Share valuation is vital in establishing a fair market price and enabling investors to make sound decisions about purchasing or selling shares. It is the method of ascertaining the intrinsic value of the company. The valuation of a company’s goodwill acts as a metric for its longstanding performance as well as its capacity to deliver future earnings.

Let us look at what the valuation of shares and goodwill means, the need for valuation, the factors that impact valuation, the different valuation methods, and the advantages of valuation.

What is the Valuation of Shares

The valuation of shares decides the current worth of a company stock which emanates from its financial soundness, assets, liabilities, and market success. It benefits investors by letting them know whether a stock is a good purchase depending on its actual value. The share valuation process gives you the fair value of a company’s stock at a price that is neither too high nor too low.

EXERCISE INSTRUCTIONS:
(1) List what the share valuation text names as the sources of a company stock's current worth.
(2) Reproduce the share valuation text from "Share valuation is" up to and including "advantages of valuation.".
The listing that comes next has no connection to the share valuation text.

DATASET ROWS:
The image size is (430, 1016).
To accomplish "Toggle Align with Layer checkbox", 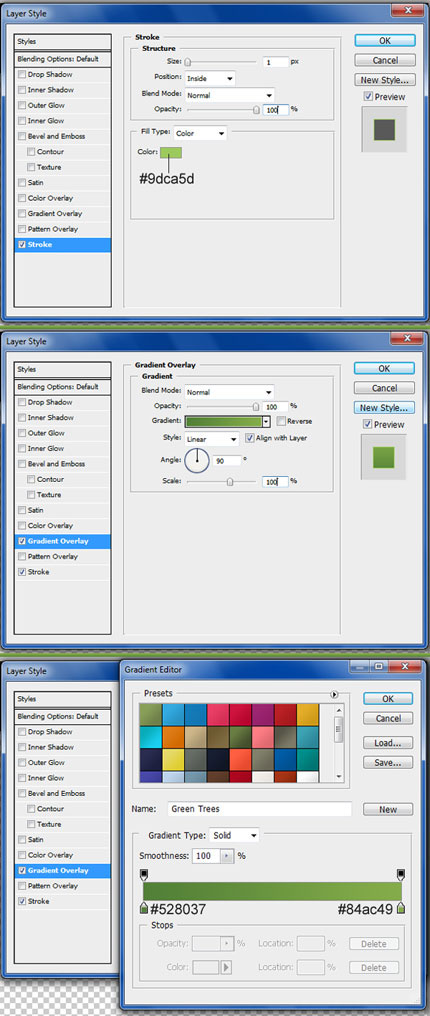I will click(250, 438).
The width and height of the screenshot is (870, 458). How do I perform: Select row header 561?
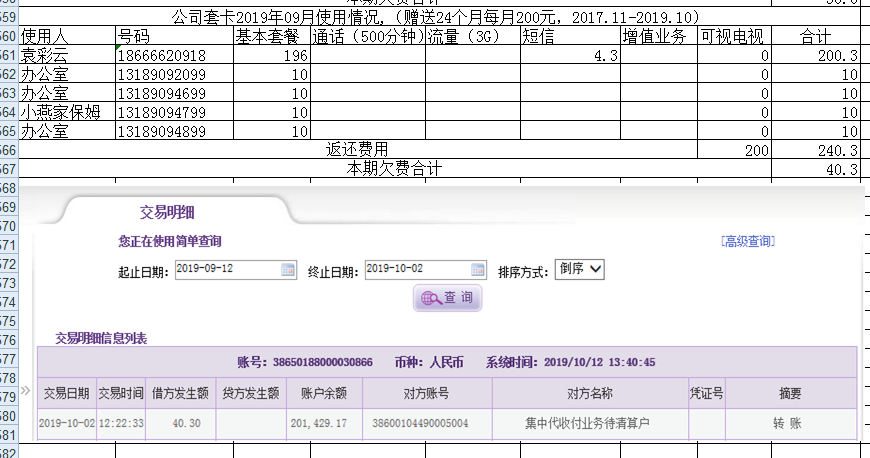(9, 56)
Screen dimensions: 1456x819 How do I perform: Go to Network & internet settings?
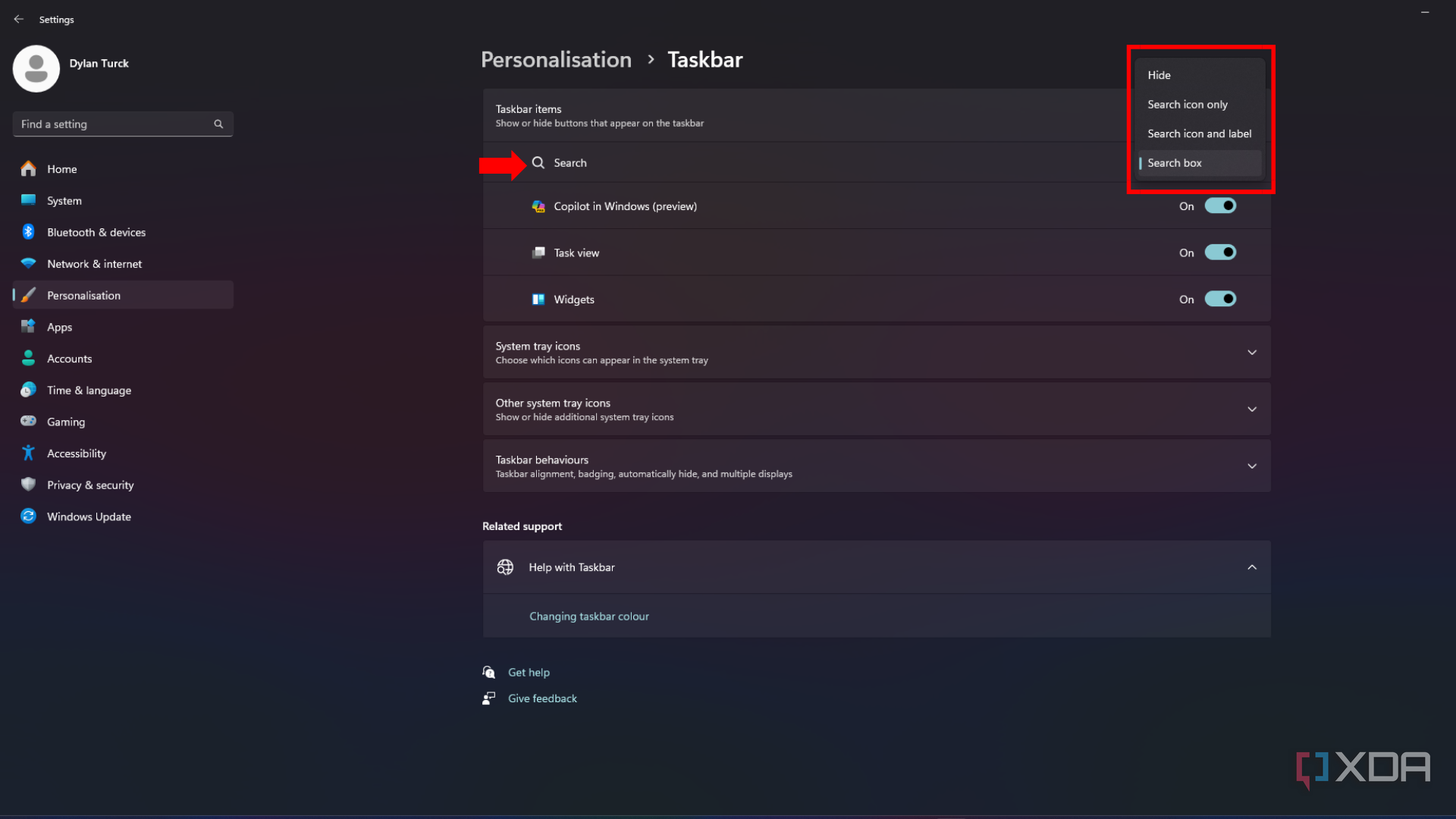point(27,263)
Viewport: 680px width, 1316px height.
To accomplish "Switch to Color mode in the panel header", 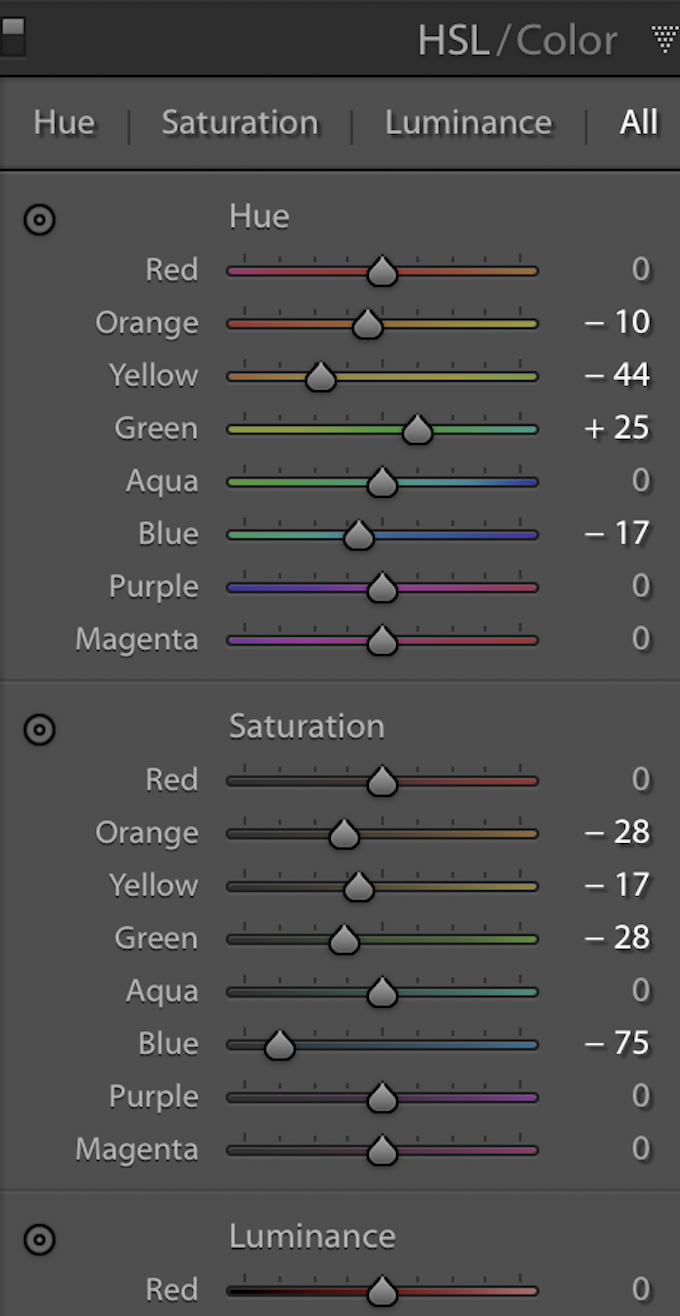I will click(567, 41).
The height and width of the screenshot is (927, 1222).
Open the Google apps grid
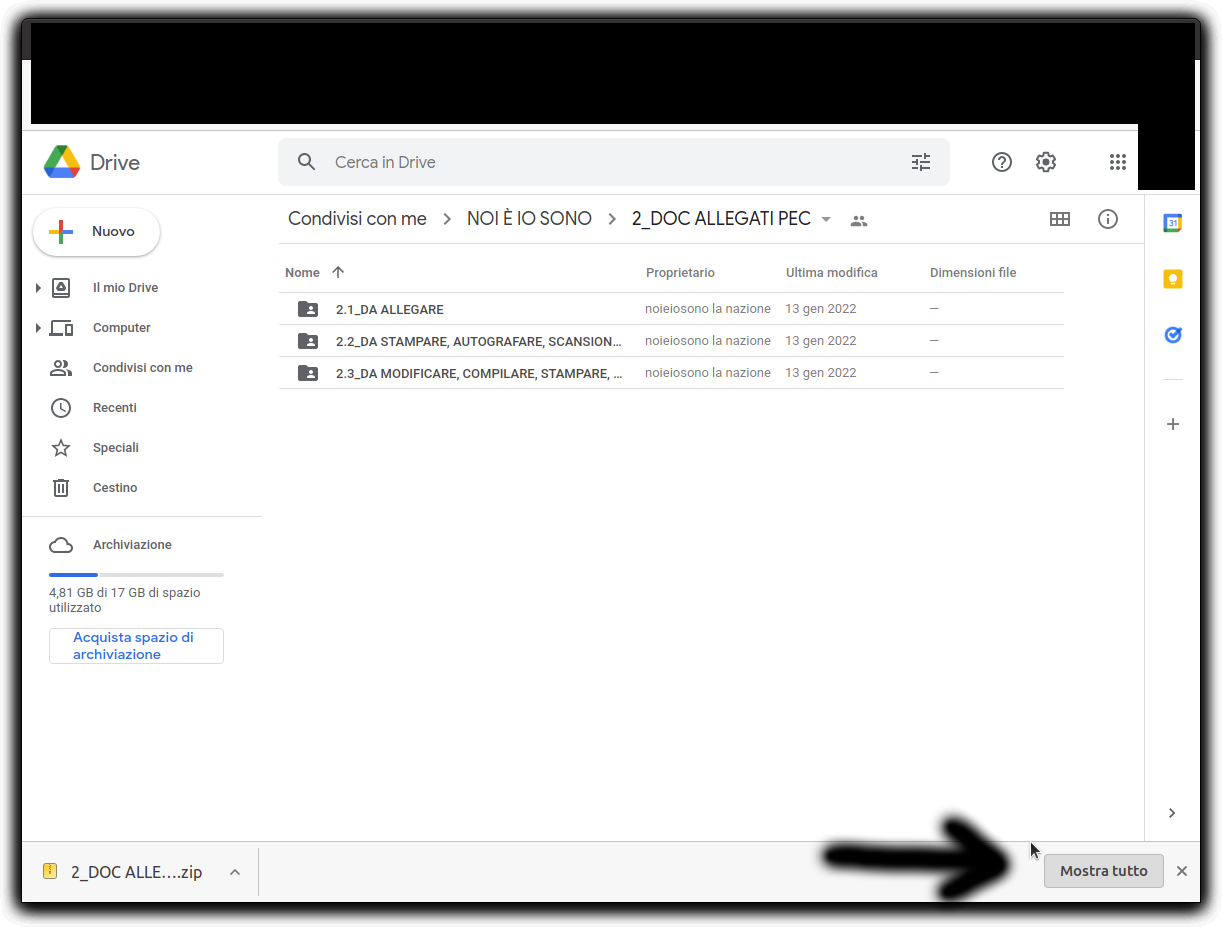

RESULTS BY TASK:
(1) Financial soundness, assets, liabilities, and market success.

(2)
Share valuation is vital in establishing a fair market price and enabling investors to make sound decisions about purchasing or selling shares. It is the method of ascertaining the intrinsic value of the company. The valuation of a company’s goodwill acts as a metric for its longstanding performance as well as its capacity to deliver future earnings.

Let us look at what the valuation of shares and goodwill means, the need for valuation, the factors that impact valuation, the different valuation methods, and the advantages of valuation.